== To do ==
Gather every line of the records below that contains the word "should", copying each such line in full.

(Records from a pointing dataset)
____________

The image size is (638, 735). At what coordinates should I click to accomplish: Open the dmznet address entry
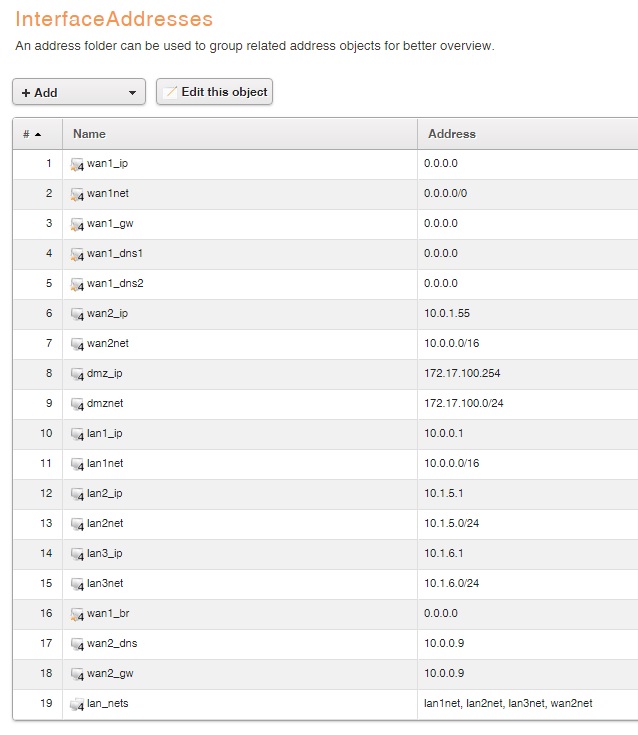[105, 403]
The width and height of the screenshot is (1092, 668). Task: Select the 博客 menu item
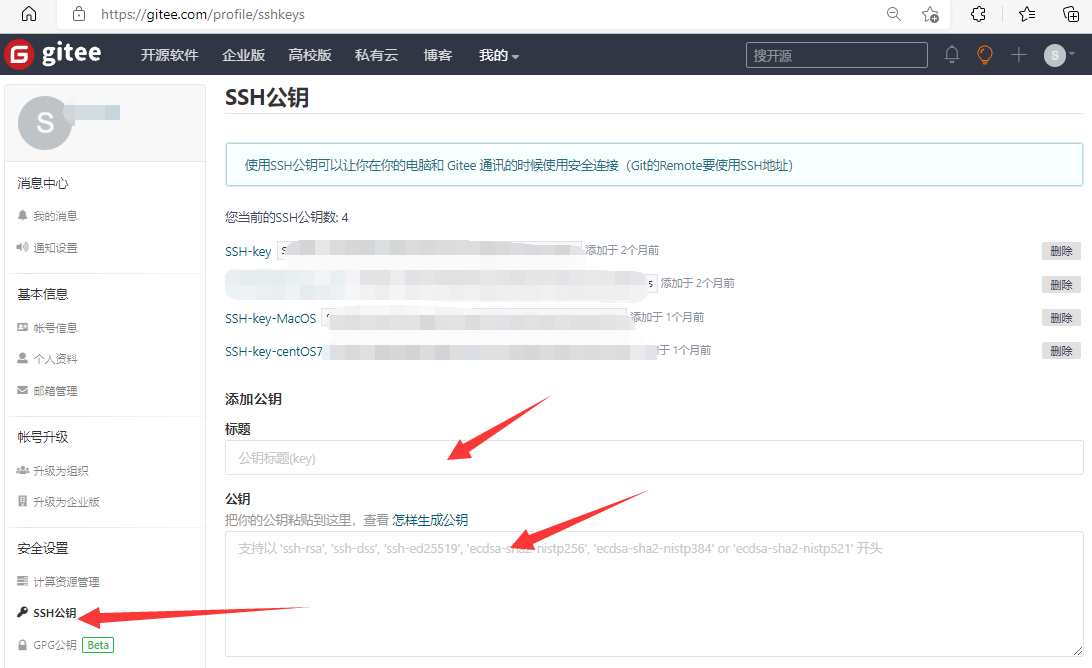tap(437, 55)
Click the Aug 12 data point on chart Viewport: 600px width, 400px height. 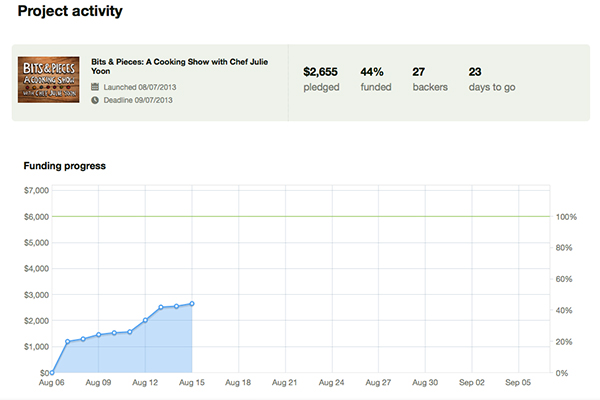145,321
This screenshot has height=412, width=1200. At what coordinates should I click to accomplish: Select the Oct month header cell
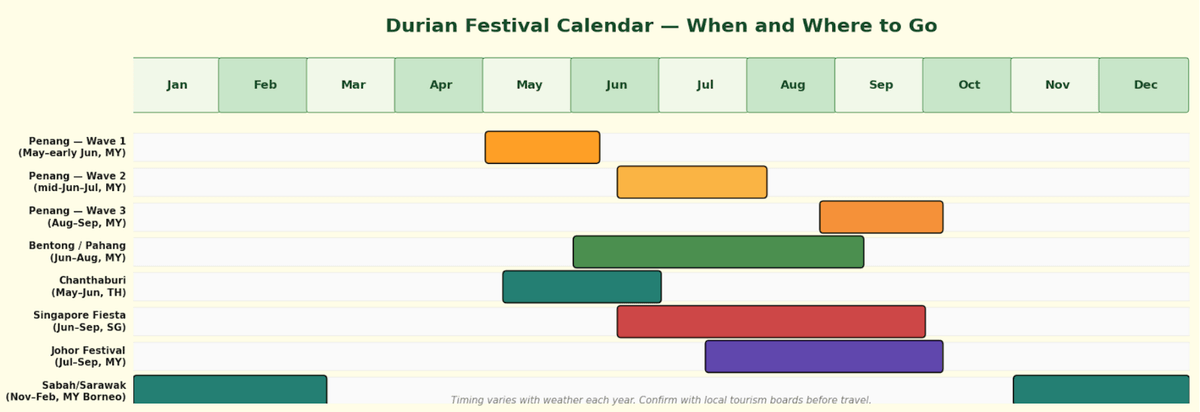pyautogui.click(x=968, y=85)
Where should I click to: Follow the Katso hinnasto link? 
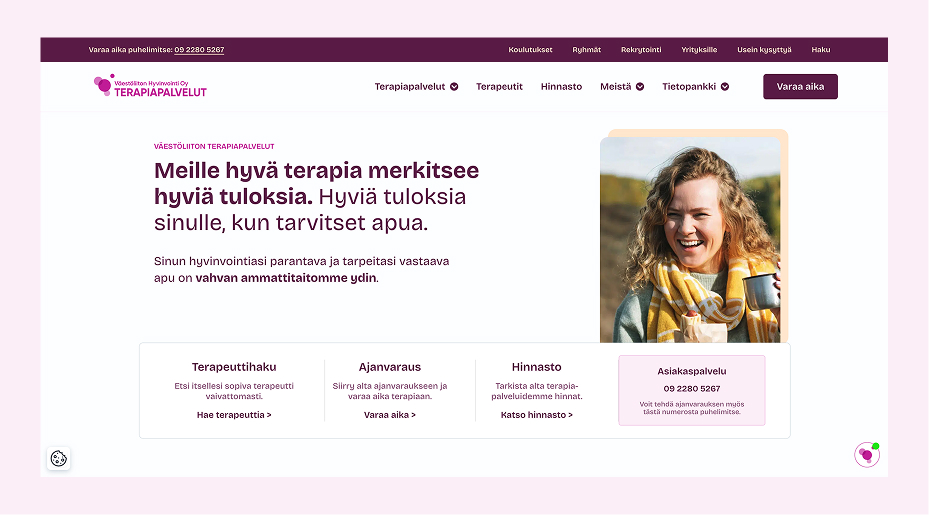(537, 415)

____________

== Reply ==
The image size is (638, 735). At what coordinates should I click to accomplish: Open the dmznet address entry
This screenshot has height=412, width=1200. At what coordinates should I click to accomplish: Select the Oct month header cell
Where should I click to: Follow the Katso hinnasto link? 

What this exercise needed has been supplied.